A discriminação interseccional apresenta-se como produto das posições de

marginalização que as mulheres migrantes são forçadas a assumir, sendo crucial analisar-se

o modo como estas múltiplas pertenças determinam a vulnerabilidade à vitimação

(Crenshaw, 1991), nomeadamente à vitimação sexual. Enunciaremos de seguida os

contributos da teoria da interseccionalidade para o estudo das migrações e do tráfico de

mulheres, principalmente para fins de exploração sexual.

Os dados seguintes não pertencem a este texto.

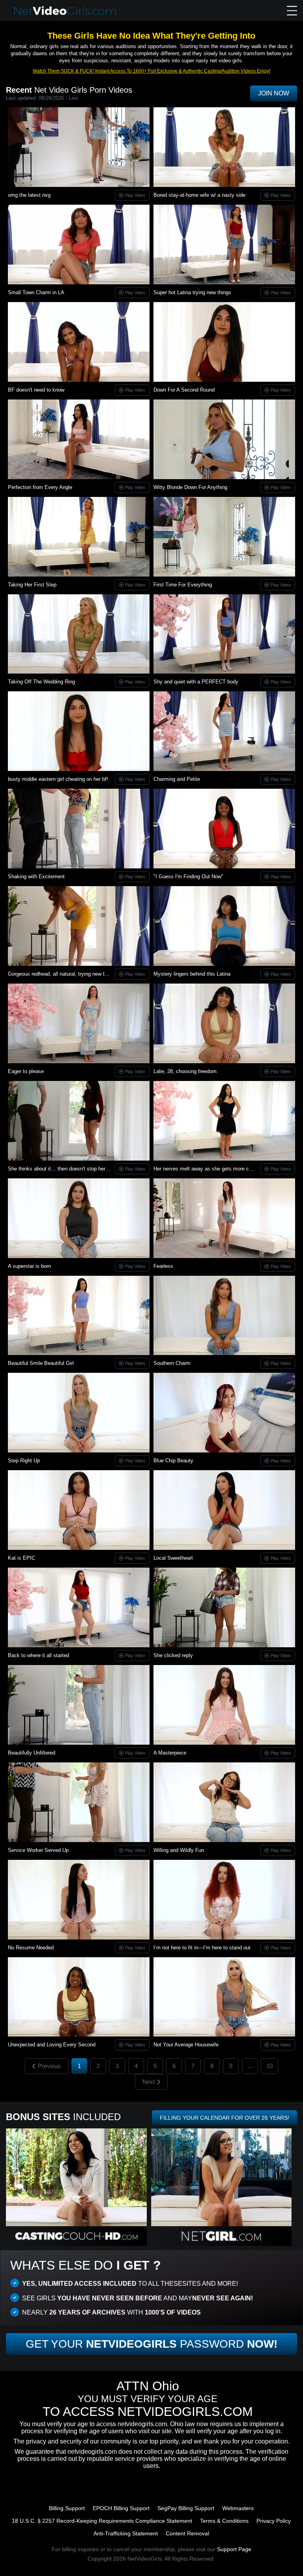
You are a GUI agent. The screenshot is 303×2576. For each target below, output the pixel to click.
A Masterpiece (169, 1753)
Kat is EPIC (21, 1558)
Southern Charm (172, 1363)
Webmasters (238, 2508)
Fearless (163, 1266)
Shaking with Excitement (36, 876)
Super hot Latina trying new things (192, 292)
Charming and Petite (176, 779)
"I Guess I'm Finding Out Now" (188, 876)
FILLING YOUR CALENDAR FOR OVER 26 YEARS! (224, 2118)
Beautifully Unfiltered (31, 1753)
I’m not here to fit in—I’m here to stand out (202, 1948)
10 (269, 2066)
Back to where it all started (38, 1655)
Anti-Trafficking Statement (126, 2533)
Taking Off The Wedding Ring (41, 682)
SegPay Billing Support (185, 2508)
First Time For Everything (182, 585)
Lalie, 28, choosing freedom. (185, 1071)
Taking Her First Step (32, 585)
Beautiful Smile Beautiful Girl (41, 1363)
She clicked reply (173, 1655)
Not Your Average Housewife (186, 2045)
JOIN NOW (273, 93)
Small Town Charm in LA (36, 292)
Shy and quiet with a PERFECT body (195, 682)
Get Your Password (151, 2344)
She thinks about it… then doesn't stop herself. (61, 1169)
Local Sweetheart (173, 1558)
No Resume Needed (31, 1948)
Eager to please (26, 1071)
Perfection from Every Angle (40, 487)
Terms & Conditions (224, 2521)
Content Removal (187, 2533)
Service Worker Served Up (38, 1850)
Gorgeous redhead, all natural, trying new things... (65, 974)
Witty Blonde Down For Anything (190, 487)
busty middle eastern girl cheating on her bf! (58, 779)
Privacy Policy (273, 2521)
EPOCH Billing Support (121, 2508)
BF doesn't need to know (36, 390)
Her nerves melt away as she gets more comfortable (213, 1169)
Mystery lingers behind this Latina (191, 974)
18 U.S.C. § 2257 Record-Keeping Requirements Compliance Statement (102, 2521)
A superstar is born (29, 1266)
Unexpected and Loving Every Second (51, 2045)
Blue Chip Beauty (173, 1460)
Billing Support (67, 2508)
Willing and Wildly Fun (178, 1850)
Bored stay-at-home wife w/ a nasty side (199, 195)
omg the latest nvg (29, 195)
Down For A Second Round (184, 390)
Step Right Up (24, 1460)
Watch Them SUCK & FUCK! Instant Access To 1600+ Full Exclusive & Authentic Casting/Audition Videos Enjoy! (151, 71)
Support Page (234, 2549)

Tudo o que até agora foi dito

mostra a importância de discutir o enfrentamento ao Tráfico de Pessoas a partir de uma

perspectiva de Direitos Humanos que considere as mulheres:

[...] como sujeitos atuantes, auto-determinados e posicionados de maneira

diferente, capazes não só de negociar e concordar, mas também de

conscientemente opor-se e transformar relações de poder, estejam estas

enraizadas nas instituições de escravidão, prostituição, casamento, lar ou

mercado de trabalho (KEMPADOO, 2005, pg.61-62).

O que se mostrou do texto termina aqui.